Jarum jam tanganku menunjukkan waktu
pukul 5 sore. Aku berharap masih dapat mengikuti audisi itu. Ya, aku sudah tiba
di panggung audisi, tapi sialnya panggung tampak sudah sepi dan sudah
dibongkar. Aku merasa hatiku begitu terguncang. Aku hanya bisa bersabar,
mungkin ini belum takdirku untuk mengikuti audisi ini. Aku hanya dapat
menghibur diriku sendiri dengan bernyanyi di tengah gemerlap kota Nagasaki ini.
Aku mengambil langkah-langkah kecil mengitari dan menikmati indahnya kota ini
di malam hari sambil mencari-cari tempat persinggahan untuk bernyanyi. Sebuah
kios di pinggir jalan menarik perhatianku, tempat ini cukup ramai. Aku duduk
bersilah dan menyalakan lilin dan mulai menyetem gitarku. Aku mulai bernyanyi
dan menarik perhatian orang-orang, mereka tersenyum lebar seolah-olah berusaha
menghiburku yang sedang sedih.
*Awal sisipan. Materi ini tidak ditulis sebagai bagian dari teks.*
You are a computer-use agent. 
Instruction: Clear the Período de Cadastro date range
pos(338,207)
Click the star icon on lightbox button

Senar-senar gitarku seakan-akan membuatku
meringankan semua beban di hatiku. Aku memejamkan mata seolah-olah berenang di
tengah samudera lepas. Saat petikan terakhirku kudendangkan, kubuka mataku
perlahan. Ya, semua bebanku seketika hilang, seperti lagu yang kunyanyikan ini
yang berjudul It’s happy line (itu garis kebahagiaan). Orang-orang tersenyum
dan menuangkan koinnya untukku. Aku harus bergegas pulang sebelum bis terakhir
menuju Yokohama berangkat. Tapi seorang pria berjas mewah menahanku dan
memberikan kartu namanya padaku. Aku sangat terkejut, ia adalah direktur
produsen musik terkenal di Jepang yang mengadakan audisi tadi.
“Kamu punya bakat. Aku suka caramu
menyampaikan pesan melalui musik. Maukah kamu bekerjasama dengan perusahaan
kami?” katanya. Aku tak bisa berkata-kata. Tentu saja aku menerima tawaran itu.
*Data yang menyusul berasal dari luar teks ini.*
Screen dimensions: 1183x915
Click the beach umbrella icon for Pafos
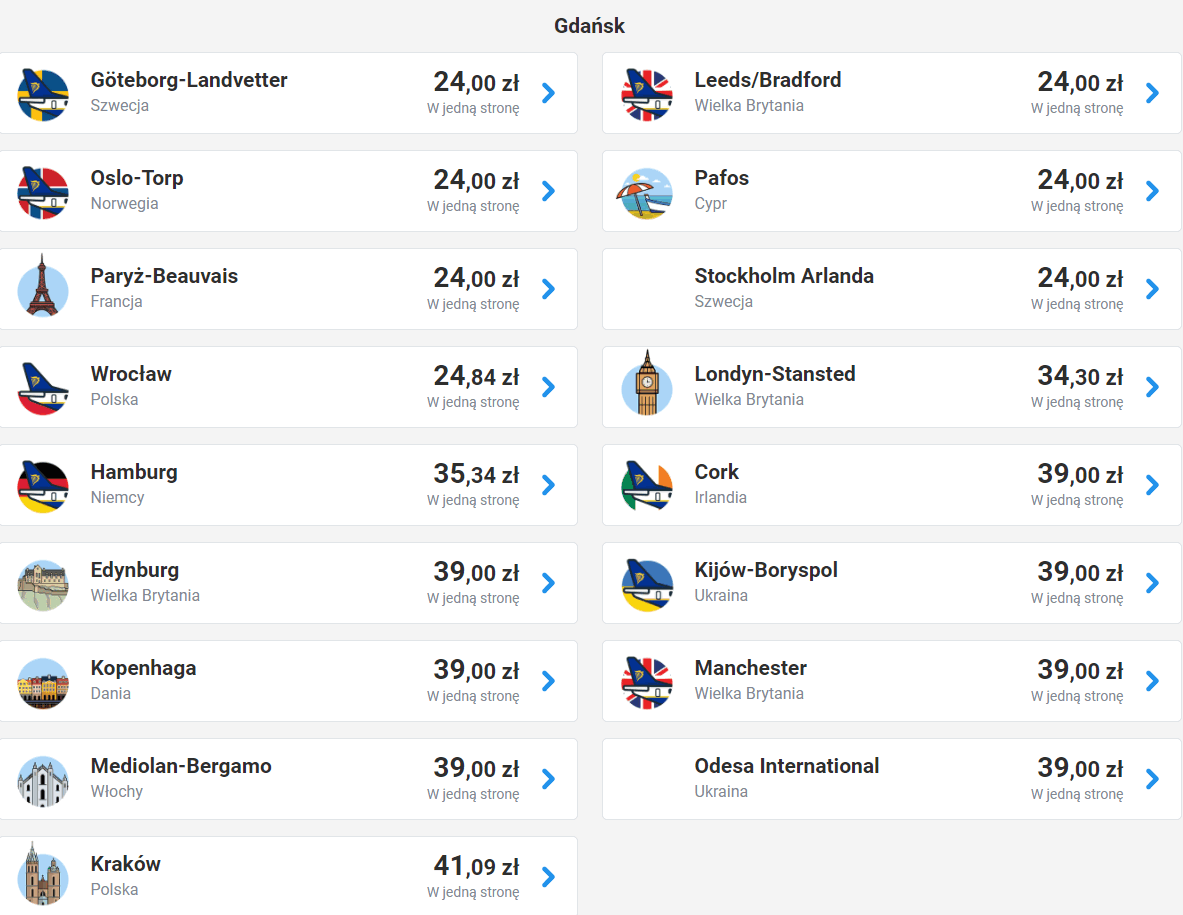point(647,192)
Aku pulang dengan wajah yang sangat berbinar. Ya, tentulah aku senang. Ibuku
sangat bergembira mendengar berita itu. Beitupun dengan aku, tapi di lain sisi
aku juga bersedih karena harus meninggalkan ibuku, sahabat-sahabatku dan kota
kelahiranku Yokohama menuju Tokyo.
Sehari sebelum keberangkatanku, aku
menyempatkan diri bernyanyi di jalan kota Yokohama. Aku menyanyikan lagu salam
perpisahanku pada orang-orang yang setia mendengarku di hari-hari yang lalu.
Inilah lagu perpisahanku “Tokyo”. Singkat cerita, cita-citaku sebagai seorang
penyanyi tercapai. “YUI” seperti itulah orang-orang memanggilku.